COMENTARIO
La santidad que se pide a los israelitas va más allá de lo meramente ritual. Como en 20,26, se exhorta a dicha santidad por la razón suprema de que el Señor es Santo. Tanto el precepto de respeto a los padres, como la obligación de guardar el sábado y la prohibición de la idolatría son mandamientos del Decálogo ya recogidos en Ex 20,3-4.12; 21,15.17. También las disposiciones sobre los sacrificios de comunión fueron contempladas en Lv 7,11-15. Igualmente, las normas en favor de los más débiles son repetidas en varias ocasiones (cfr 23,22; Dt 24,19-22).

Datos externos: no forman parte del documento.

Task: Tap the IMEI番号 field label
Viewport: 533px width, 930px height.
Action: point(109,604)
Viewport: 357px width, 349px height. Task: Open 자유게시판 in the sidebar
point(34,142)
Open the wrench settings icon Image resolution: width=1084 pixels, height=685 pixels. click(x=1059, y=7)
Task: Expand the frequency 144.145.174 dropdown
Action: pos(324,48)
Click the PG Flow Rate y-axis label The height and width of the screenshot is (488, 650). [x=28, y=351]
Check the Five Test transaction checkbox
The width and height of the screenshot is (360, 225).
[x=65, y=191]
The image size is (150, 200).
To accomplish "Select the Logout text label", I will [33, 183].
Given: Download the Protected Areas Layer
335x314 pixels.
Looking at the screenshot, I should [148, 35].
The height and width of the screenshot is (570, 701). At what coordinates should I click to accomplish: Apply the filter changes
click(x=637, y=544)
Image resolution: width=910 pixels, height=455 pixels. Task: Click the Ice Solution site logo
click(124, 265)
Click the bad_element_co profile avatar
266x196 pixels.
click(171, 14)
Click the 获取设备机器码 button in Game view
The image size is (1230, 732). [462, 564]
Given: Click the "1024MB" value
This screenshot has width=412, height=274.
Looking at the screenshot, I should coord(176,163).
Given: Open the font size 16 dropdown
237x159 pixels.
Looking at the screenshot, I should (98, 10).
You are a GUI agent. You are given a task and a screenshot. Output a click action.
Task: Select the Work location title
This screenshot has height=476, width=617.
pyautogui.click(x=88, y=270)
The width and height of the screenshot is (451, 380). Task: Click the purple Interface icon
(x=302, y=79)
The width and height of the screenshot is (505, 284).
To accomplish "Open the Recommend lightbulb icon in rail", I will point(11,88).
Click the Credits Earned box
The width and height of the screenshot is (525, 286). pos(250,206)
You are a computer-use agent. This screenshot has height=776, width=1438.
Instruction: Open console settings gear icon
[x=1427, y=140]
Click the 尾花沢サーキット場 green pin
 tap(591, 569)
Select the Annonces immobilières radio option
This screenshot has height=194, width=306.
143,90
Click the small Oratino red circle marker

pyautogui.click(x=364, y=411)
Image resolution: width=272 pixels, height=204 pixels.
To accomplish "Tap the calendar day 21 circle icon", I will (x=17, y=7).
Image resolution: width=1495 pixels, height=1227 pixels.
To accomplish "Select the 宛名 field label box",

Los vv. 2 («sed santos porque yo, el Señor, vuestro Dios, soy santo»; cfr también 20,26) y 18 («Amarás a tu prójimo como a ti mismo. Yo, el Señor»; cfr también 19,33-34) condensan toda la ética del libro del Levítico y aun de toda la Ley de Dios. Así lo explicará después Jesucristo, según lo reporta Mt 22,34-40 (textos paralelos en Mc 12,28-31 y Lc 10,25-28): «Los fariseos, al oír que había hecho callar a los saduceos, se pusieron de acuerdo, y uno de ellos, doctor de la ley, le preguntó para tentarle: “Maestro, ¿cuál es el mandamiento principal de la Ley?” Él le respondió: “Amarás al Señor tu Dios con todo tu corazón y con toda tu alma y con toda tu mente. Éste es el mayor y el primer mandamiento. El segundo es semejante a éste: Amarás a tu prójimo como a ti mismo. De estos dos mandamientos pende toda la Ley y los Profetas”».